• _To do_
The records below hold a stretch from the line with "Image resolution: width=1456" through the line with "the more menu"; return exactly those lines, ends included, and nothing more.

----- Excerpted records -----

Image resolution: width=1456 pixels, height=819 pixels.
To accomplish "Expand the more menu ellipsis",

-----
----- Excerpted records -----

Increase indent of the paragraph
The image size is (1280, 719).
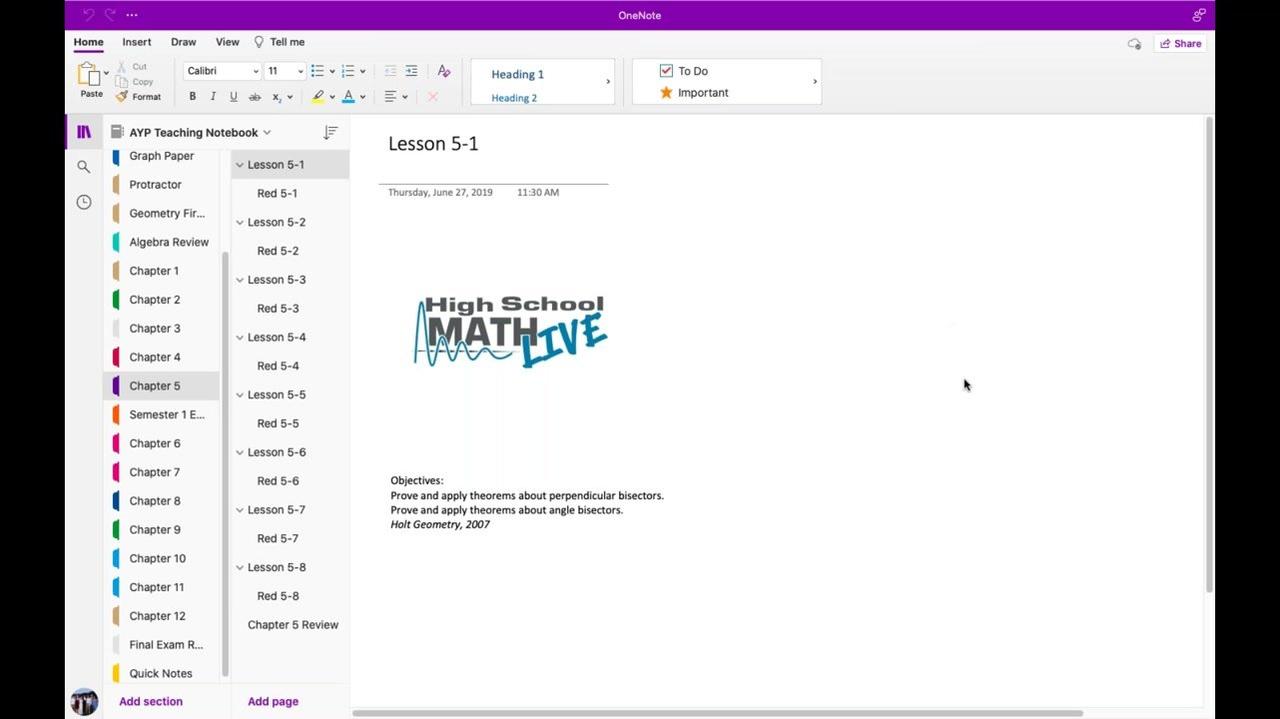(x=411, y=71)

-----

• _Output for this exercise_
Image resolution: width=1456 pixels, height=819 pixels.
To accomplish "Expand the more menu ellipsis",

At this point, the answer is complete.